1 litre of whole milk -I used UHT becuase I want to use it up (if you use fresh milk heat it to boiling point first and allow to cool to room temperature)
1 150g pot of whole milk natural yogurt -I used Yeo Valley
2 tbsp of creme fraiche
Mix carefully the creme fraiche and the yogurt then whisk in the milk.
Put in the yogurt maker for 8 hours.
Result -thick, creamy, delicious yogurt.
Something I didn't know was that you can flavour and sweeten yogurt before making it. I always thought you could only make yogurt plain, but apparently not.
The recipes in my new book are made in the sort of yogurt maker that has little glass pots -very attractive they are too. I think I might get myself one. (Btw they are cheaper on Amazon.fr than Amazon.co.uk even with postage). I have a 'bulk' yogurt maker that makes a litre at a time so I haven't tried the flavoured ones yet although there is no reason why you can't make them in a bulk yogurt maker.
The recipes also use one pot (150g) of yogurt starter for each 1 litre batch which is more than usually recommended. I have set aside 1 pot's worth for my next batch.
Another thing my new book says is that the milk must be at room temperature. So after heating it to boiling point you don't need to use it as soon as it has dropped to the correct temperature. Leave it to cool completely but without refrigerating.

Requests -
1. Answer these from the yogurt recipe:
(a) How many hours does the mixture spend in the yogurt maker?
(b) How much does the author's bulk yogurt maker make at a time?
(c) On which site are the yogurt makers with little glass pots cheaper?
2. Render everything in the listing from the line containing "Viewport: 916px width, 626px height." down to its final line as a numbered list, leaving out blank lines.
The yogurt recipe and the listing come from unrelated sources.

Supplied entries -
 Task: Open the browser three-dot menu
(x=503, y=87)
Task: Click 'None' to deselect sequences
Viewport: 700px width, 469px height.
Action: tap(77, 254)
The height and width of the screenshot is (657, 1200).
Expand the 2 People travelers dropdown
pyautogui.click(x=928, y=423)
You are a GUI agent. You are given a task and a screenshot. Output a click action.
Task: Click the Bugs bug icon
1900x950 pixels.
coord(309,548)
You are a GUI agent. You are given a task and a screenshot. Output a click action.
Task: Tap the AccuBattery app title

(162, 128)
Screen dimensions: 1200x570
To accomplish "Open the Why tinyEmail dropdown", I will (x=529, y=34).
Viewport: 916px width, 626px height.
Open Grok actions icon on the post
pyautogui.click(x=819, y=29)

Answers to the tasks -
1.
(a) 8 hours
(b) A litre
(c) Amazon.fr

2.
1. Viewport: 916px width, 626px height.
2. Open Grok actions icon on the post
3. pyautogui.click(x=819, y=29)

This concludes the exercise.